Glad we got that cleared up.

This is but one example that I have received about my contribution to the site (or certain aspects of it). I don't even think it warrants a response, but I guess this ass clown was determined to get SOMETHING out of me... so instead of an email reply I will instead mock him in front of an audience for the uberlulz. Personally, I think this guy is a complete whacko. I'll let you come to your own conclusions.


Dearest most-est wonderful Static:


My name is Pogo the Clown. While searching the internet for links to clowning-related pages, I was confronted with the GODDAMN Angry Clown page, and to say the least, I was extremely offended by your writings... fucko. Now WAIT--before you go off and take this as a complete complaint, I want you to know that I KNOW you have (1) the right to expression, and (2) the right, frankly, to not like clowns. But literally thousands of children DO like clowns, and search for the word "Clowns" every day.


Truth be told: it's hurting my business (which includes birthday parties, mitzvahs, and Strip-O-Grams), and and I'm running out of children, especially boys, to "entertain". While you do have the right to expression, you do not have the right to slanderize the entire clowning industry, nor any particular "clown" therein.


I might agree with you on some of the things on your page--but that picture of the clown tied up on the train tracks? I think that is an extremely poor use of judgement on your part. I would have complained about that myself much sooner if I knew.


Any way, what you are doing is EXTREMELY detrimental to the art of clowning. Thus, I would ask you to please remove all detrimental and/or destructive graphics and materials from your page.
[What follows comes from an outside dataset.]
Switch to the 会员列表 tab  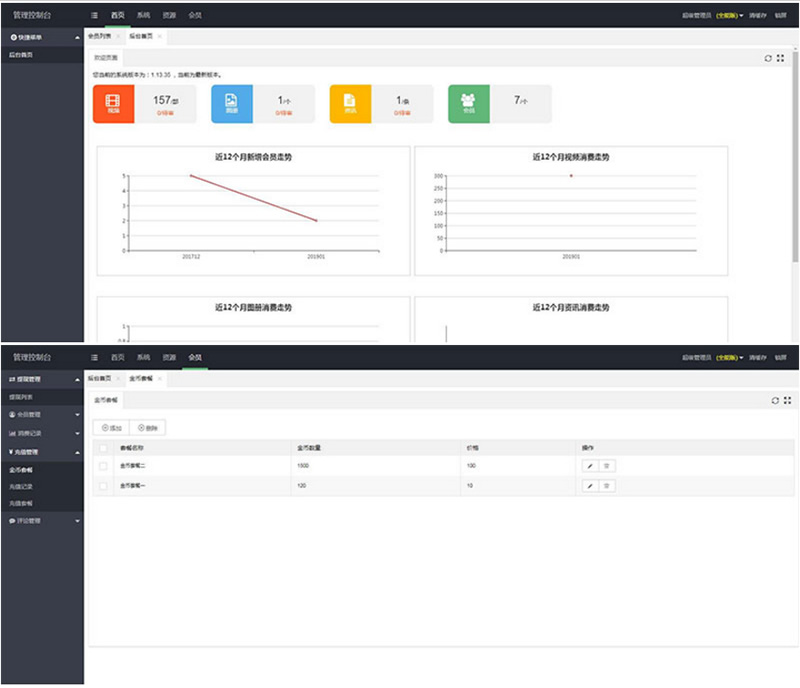coord(100,36)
I don't think we have to elaborate on what is opinion and what is destructive--good common sense tells us both that.


I have contacted Google on the content of your page, Yahoo! about the link to your site, as well as the companies from which you have received your awards, as well as the WGN Broadcasting company concerning your graphics. Please do not take this personally; but the content of your writing and the Angry Clown web pages are more than just an opinion--it is a complete display of hatred toward the art of clowning.
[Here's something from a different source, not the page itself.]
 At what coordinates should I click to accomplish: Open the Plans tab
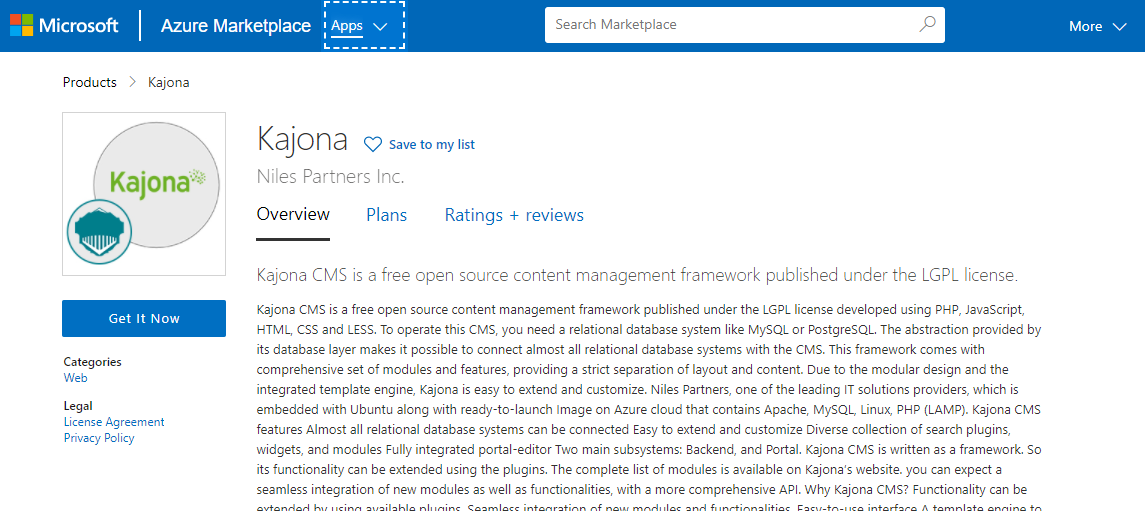(x=386, y=215)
If you wish to contact me, you may do so at JWGacy@gmailz.com.
Thank you in advance for your understanding and cooperation.


John Wayne Gacy
Pogo Enterprises


p.s. if you are ever in the Chicago area, feel free to stop by my house. Just let yourself into the basement, grab a ghb laced beer and make yourself at home.


 Gee, that was stirring. John included this rather interesting photo of himself. This image might look quite innocent, but the person under the clown make-up and Pogo persona, is none other than John Wayne Gacy. It's true. He was not really executed. It was all faked. Don't you know by now that bureaucracy makes sharpening a pencil a monumental and expensive task? It was far cheaper and easier to let him go, and then relocate him several times.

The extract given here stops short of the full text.